Optimising optimisation algorithms

Massachusetts Institute of Technology
Monday, 23 March, 2015


Optimisation algorithms, which try to find the minimum values of mathematical functions, are everywhere in engineering. Among other things, they’re used to evaluate design tradeoffs, to assess control systems and to find patterns in data.

One way to solve a difficult optimisation problem is to first reduce it to a related but much simpler problem, then gradually add complexity back in, solving each new problem in turn and using its solution as a guide to solving the next one. This approach seems to work well in practice, but it’s never been characterised theoretically.

This month, at the International Conference on Energy Minimization Methods in Computer Vision and Pattern Recognition, Hossein Mobahi, a postdoctoral researcher at MIT’s Computer Science and Artificial Intelligence Laboratory (CSAIL), and John Fisher, a senior research scientist at CSAIL, describe a way to generate that sequence of simplified functions that guarantees the best approximation that the method can offer.

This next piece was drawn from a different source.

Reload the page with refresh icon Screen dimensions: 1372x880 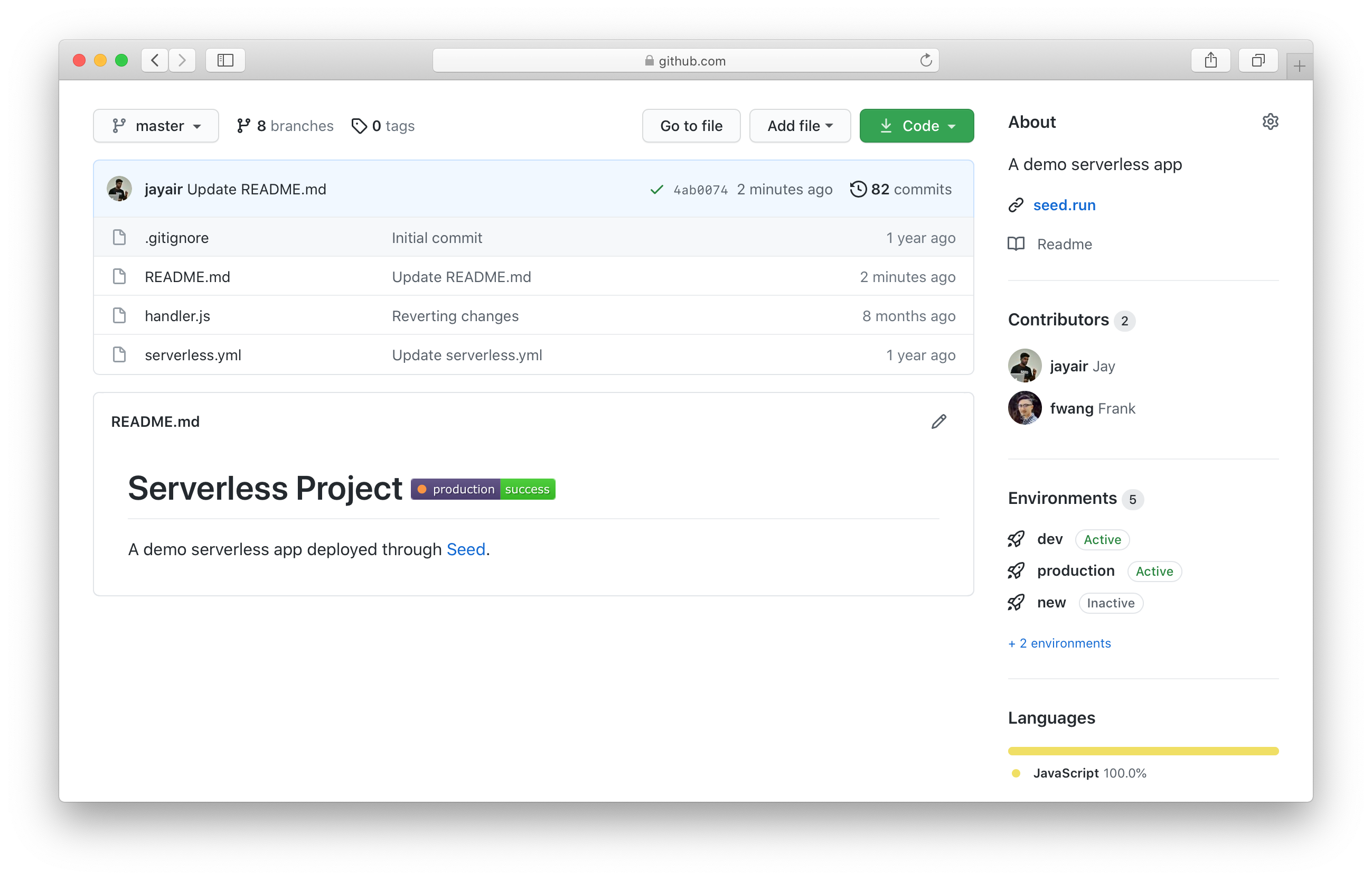[x=925, y=61]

“There are some fundamental questions about this method that we answer for the first time,” Mobahi says. “For example, I told you that you start from a simple problem, but I didn’t tell you how you choose that simple problem. There are infinitely many functions you can start with. Which one is good? Even if I tell you what function to start with, there are infinitely many ways to transform that to your actual problem. And that transformation affects what you get at the end.”

Bottoming out

To get a sense of how optimisation works, suppose that you’re a canned-food manufacturer trying to save money on steel, so you want a can design that minimises the ratio of surface area to volume. That ratio is a function of the can’s height and radius, so if you can find the minimum value of the function, you’ll know the can’s optimal dimensions. If you’re a car designer trying to balance the costs of components made from different materials with the car’s weight and wind resistance, your function - known in optimisation as a ‘cost function’ - will be much more complex, but the principle is the same.

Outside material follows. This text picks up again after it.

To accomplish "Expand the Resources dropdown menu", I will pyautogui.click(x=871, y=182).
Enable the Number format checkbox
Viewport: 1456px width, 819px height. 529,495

Machine learning algorithms frequently attempt to identify features of data sets that are useful for classification tasks - say, visual feature characteristics of cars. Finding the smallest such set of features with the greatest predictive value is also an optimisation problem.

“Most of the efficient algorithms that we have for solving optimisation tasks work based on local search, which means you initialise them with some guess about the solution and then try to see in which direction you can improve that, and then they take that step,” Mobahi says. “Using this technique, they can converge to something called a local minimum, which means a point that compared to its neighbourhood is lower. But it may not be a global minimum. There could be a point that is much lower but farther away.”

A local minimum is guaranteed to be a global minimum, however, if the function is convex, meaning that it slopes everywhere towards its minimum. The function y = x2 is convex, since it describes a parabola centred at the origin. The function y = sin(x) is not, since it describes a sine wave that undulates up and down.

Smooth sailing

Mobahi and Fisher’s method begins by trying to find a convex approximation of an optimisation problem, using a technique called Gaussian smoothing. Gaussian smoothing converts the cost function into a related function that gives not the value that the cost function would, but a weighted average of all the surrounding values. This has the effect of smoothing out any abrupt dips or ascents in the cost function’s graph.

The weights assigned the surrounding values are determined by a Gaussian function, or normal distribution - the bell curve familiar from basic statistics. Nearby values count more towards the average than distant values do.

This sequence of graphs illustrates the application of the researchers' technique to a real-world computer vision problem. The solution to each successive problem (red balls) is used to initialise (green arrows) the search for a solution to the next (courtesy of the researchers).

This sequence of graphs illustrates the application of the researchers' technique to a real-world computer vision problem. The solution to each successive problem (red balls) is used to initialise (green arrows) the search for a solution to the next. (Courtesy of the researchers.)

The width of a Gaussian function is determined by a single parameter. Mobahi and Fisher begin with a very wide Gaussian, which, under certain conditions, yields a convex function. Then they steadily contract the width of the Gaussian, generating a series of intermediary problems. At each stage, they use the solution to the last problem to initialise the search for a solution to the next one. By the time the width of the distribution has shrunk to zero, they’ve recovered the original cost function, since every value is simply the average of itself.

“The continuation method for optimisation is something that is really widely used in practice, widely used in computer vision, for solving alignment problems, for solving tracking problems - a bunch of different places, but it’s not very well understood,” said John Wright, an assistant professor of electrical engineering at Columbia University who was not involved in this work. “The interesting thing about Hossein’s work in general, and this paper in particular, is that he’s really digging into this continuation method and trying to see what we can say analytically about this.

“The practical utility of that is, there might be any number of different ways that you could go about doing smoothing or trying to do coarse-to-fine optimisation,” Wright added. “If you know ahead of time that there’s a right one, then you don’t waste a lot of time pursuing the wrong ones. You have a recipe rather than having to look around.”